One of my friends mother,s used to put old sheets over her furniture whenever she took the grandchildren round to visit....she used to tell them why as well. She would say " me and your grandad have saved up a long time for this lovely furniture - and we don,t want it "clarted up" with sticky fingers and drinks of juice all over it. Think this was before washable covers and steam cleaners,so it saved her from worrying too much.

Apricity Mon 17-Sep-18 08:59:00

We all have the right to manage our houses the way we like even if it sounds a bit over the top to others. The main rule I have is that eating is something you do sitting at the table, not walking around, not sitting on the sofa or watching telly.

carolmary Mon 17-Sep-18 09:30:17

I think it should be the norm in this country to take off shoes when you enter a house. Just think of what you might have trodden in outside! I believe in Japan you get given sandals to put on when you visit. Is that the custom in a Muslim house too? Our daughter's Pakistani friend always took hers of when she came to our house. (but then she was an extremely well-mannered girl anyway). I am not particularly house proud but surely it makes sense to sit down when eating or drinking. It has always been the assumption in our house.

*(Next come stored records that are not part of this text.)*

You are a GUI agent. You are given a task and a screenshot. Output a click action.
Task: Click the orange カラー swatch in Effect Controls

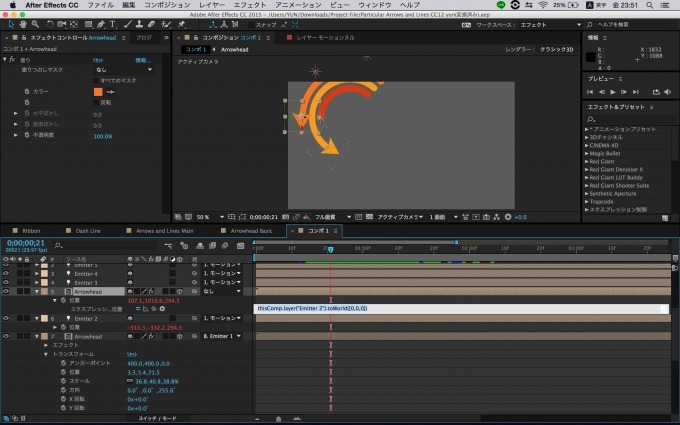pos(98,92)
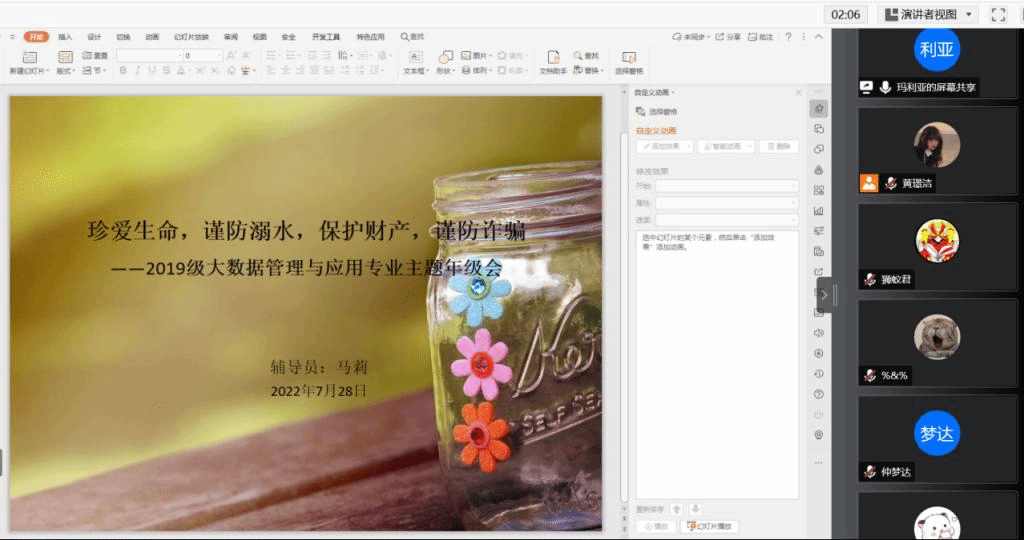Toggle italic formatting button

tap(137, 71)
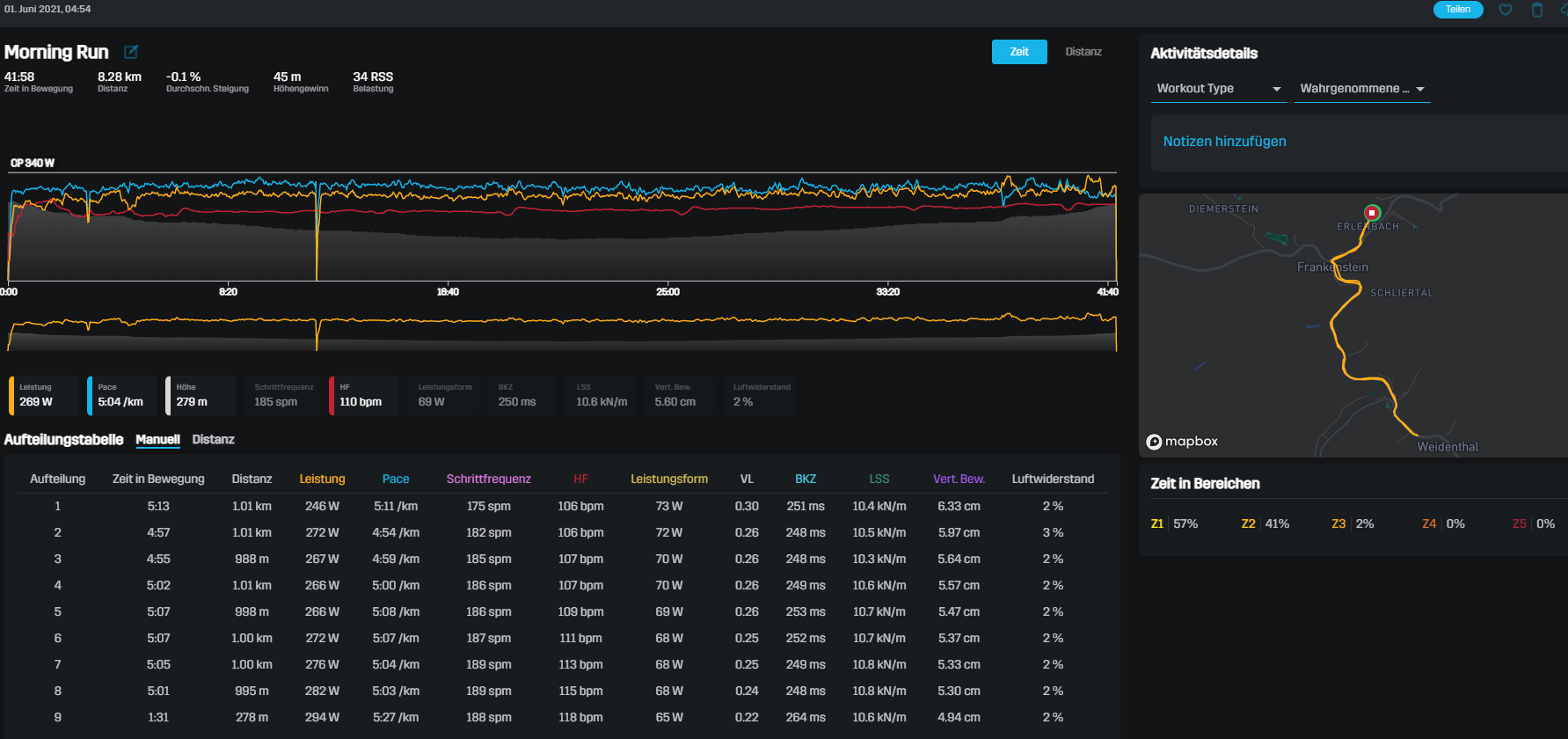Click the cloud icon at top right edge

1564,10
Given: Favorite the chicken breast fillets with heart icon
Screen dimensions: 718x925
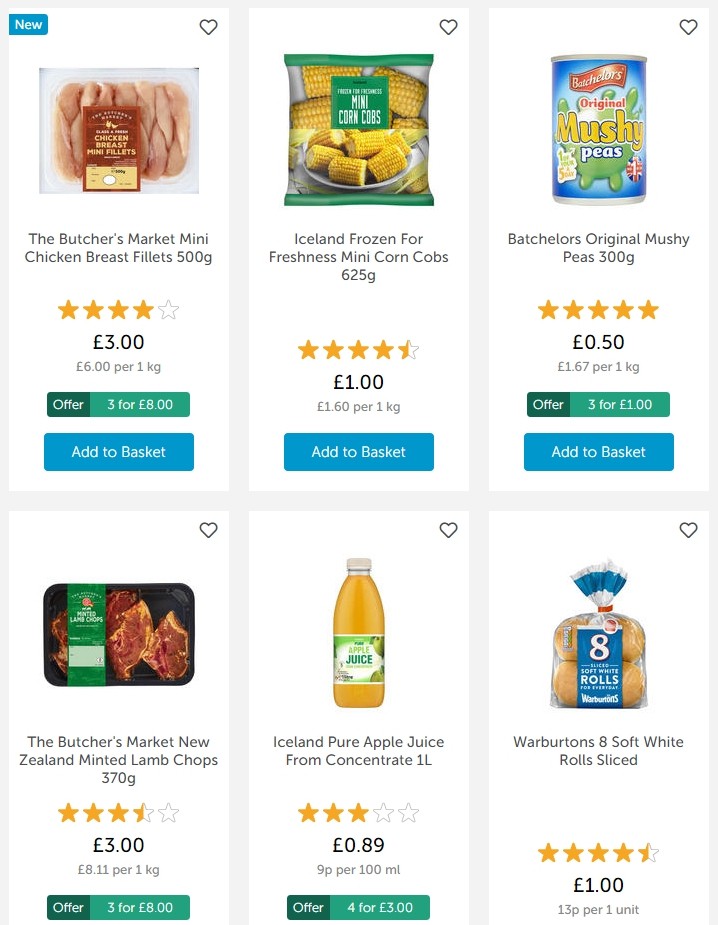Looking at the screenshot, I should pyautogui.click(x=208, y=27).
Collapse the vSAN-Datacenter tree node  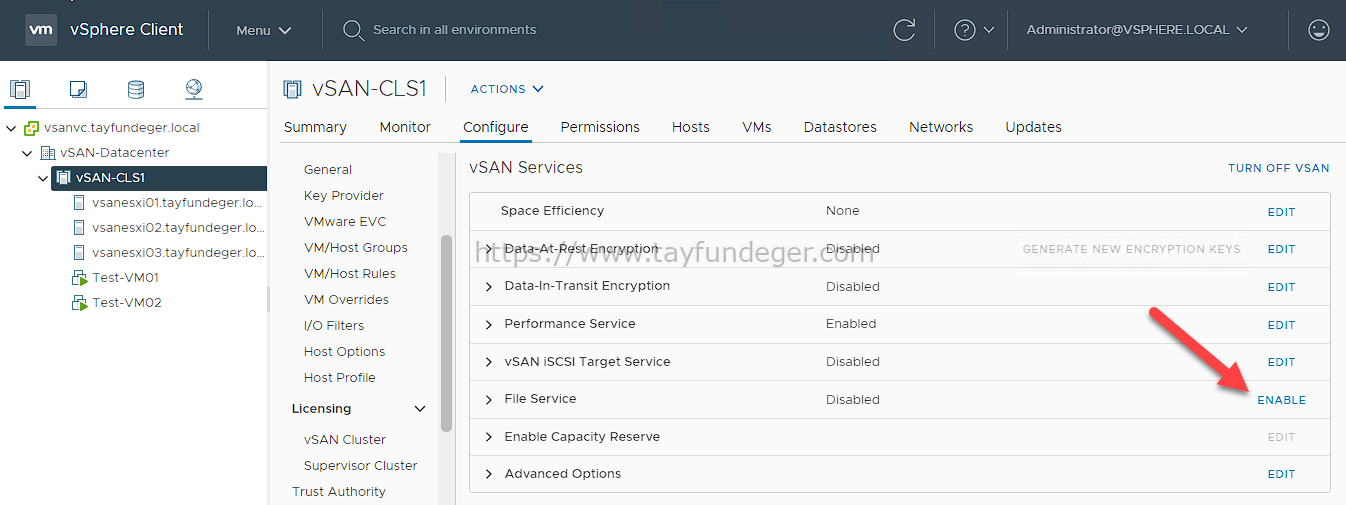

DoraMarr Mon 17-Sep-18 09:40:46

Apricity- we always had this rule too. When my children were small we mums used to meet in each other’s houses and it always surprised me how many parents let their children eat wandering around. Lots of children I taught ate in front of the television, and I remember reading a report that said that dining at the table was a thing of the past- in fact many homes didn’t even have a table to sit at! Meals were always a time for interaction in our house, and my adult children have the same attitude. I sympathise with anyone who is house proud, I don’t want my new apartment wrecked by careless children, but there has to be a happy medium. The sofa cushion washed well and came up new, by the way!

GrannyGravy13 Mon 17-Sep-18 10:20:51

My own children always ate sitting down, either at the dining table or breakfast bar. Move on 30+years and all GC know they have to sit down to eat, island unit in the kitchen, dining table, or their little table in the lounge.

Have never moved an ornament for my C or GC, if things are around they take no notice. Always far to busy playing with their toys, or escaping to Grandpas shed!!

wildswan16 Mon 17-Sep-18 10:33:01

It's sensible to put "precious/expensive" items out of reach, but children need to learn how to look after things, and how to be careful. I have never moved anything, other than watching out for sharp corners, glass etc at the toddling stage.

Lynne59 Mon 17-Sep-18 10:41:37

She covers the laminate flooring with cardboard?! Odd.

I've got laminate flooring, and it's so easy to clean! My GC have been coming here since birth (now 7 and almost 4). We've had all manner of things dropped/spilt on the floor and just mopped it up.

My GC were here yesterday, and we had crisps, playdough and grass trodden through....it's no big deal to me. I always just clean up when they've gone home.